The Conversion of St. Paul the Apostle
Acts 22:3-16 [or Acts 9:1-22] + Mark 16:15-18
January 25, 2020
“Go into the whole world and proclaim the Gospel to every creature.”
The Conversion of St. Paul might seem difficult for us to relate to, especially if we are cradle Catholics. St. Paul’s conversion was from a strict Pharisaical form of Judaism to a living faith in Jesus Christ. But we could expand on this by saying that Paul’s conversion was from one understanding of sacrifice to another. Saul was not a Levite: a member of Israel’s priestly line. But his concept of sacrifice as a faithful Jew would have been based on temple sacrifices.
Christian sacrifice, however, is not of exterior things, but of what is most interior and personal. It’s a sacrifice not of animals, but of one’s very self, and of one’s whole self: body, soul and spirit. We might say that when you convert to Christ, your life is over. You live no more, but Christ lives in you [see Galatians 2:20]. This is exemplified impressively in the Order of Saint Benedict, which at religious professions has those new members lay prostrate in the sanctuary of the abbey church. Then they are covered by a large funeral pall.

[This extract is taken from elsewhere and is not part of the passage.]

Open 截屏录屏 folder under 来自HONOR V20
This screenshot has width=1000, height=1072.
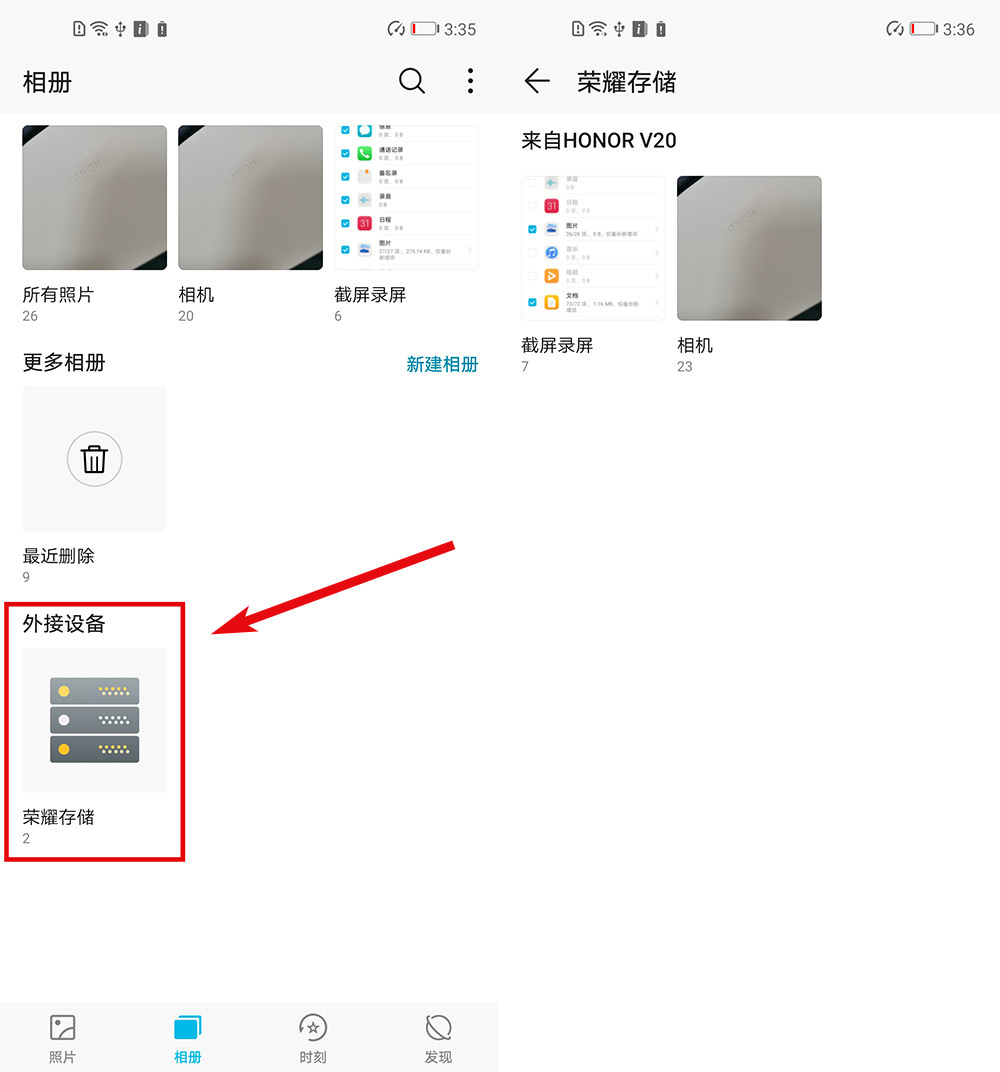click(593, 248)
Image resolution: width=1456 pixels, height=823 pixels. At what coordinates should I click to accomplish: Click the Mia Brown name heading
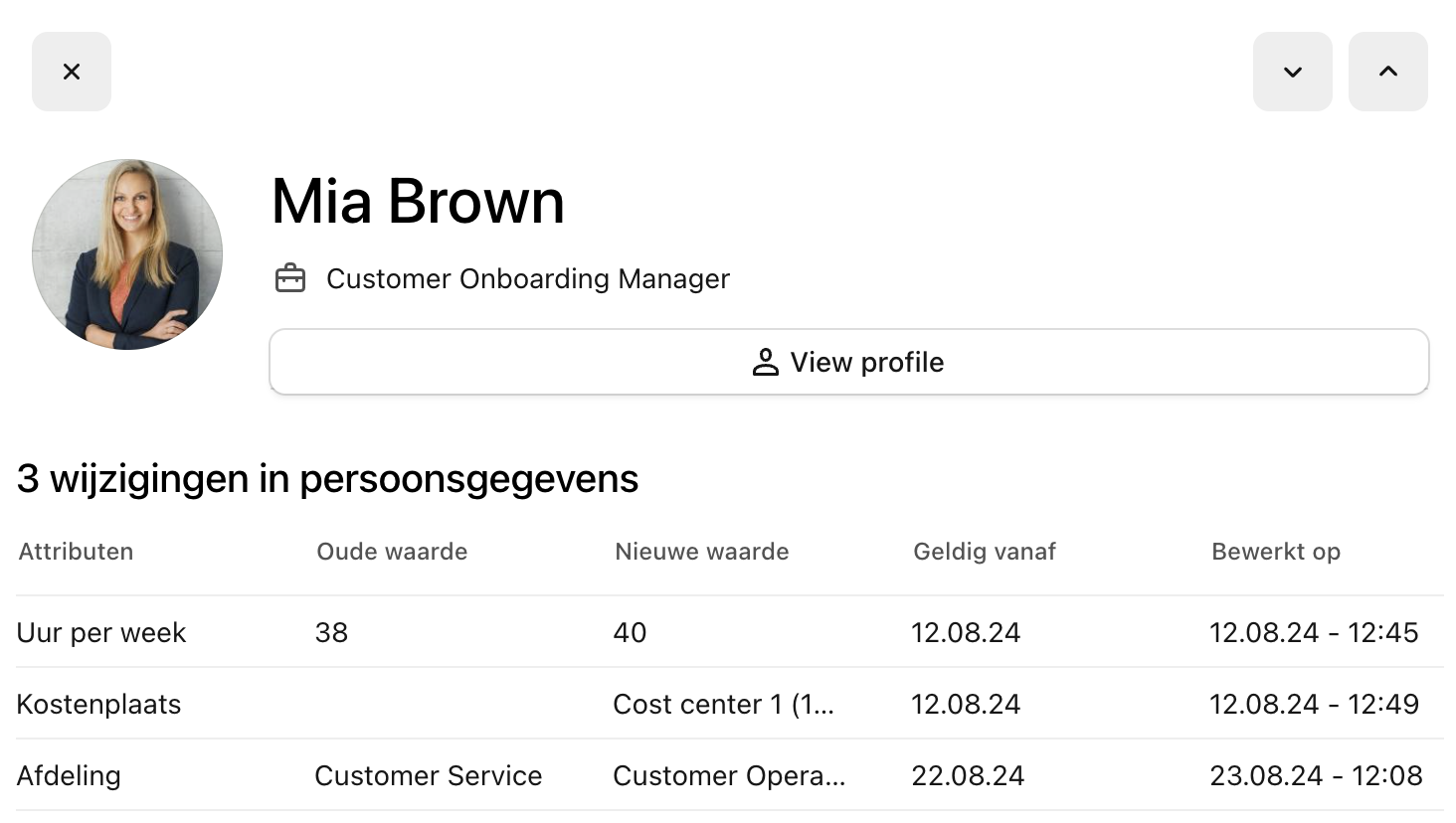click(418, 202)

What all three readings today (including the Responsorial Psalm) profess is the link between conversion and mission. “Go out to all the world and tell the Good News.” One of the worst afflictions within the Church today is a privatization of the Faith: that is, believing that one’s faith should only be a personal matter, something best kept to oneself, and which is merely for the sake of getting oneself to Heaven. There are countless forms in which a baptized Christian might evangelize others, but every baptized Christian is called to evangelize those without faith.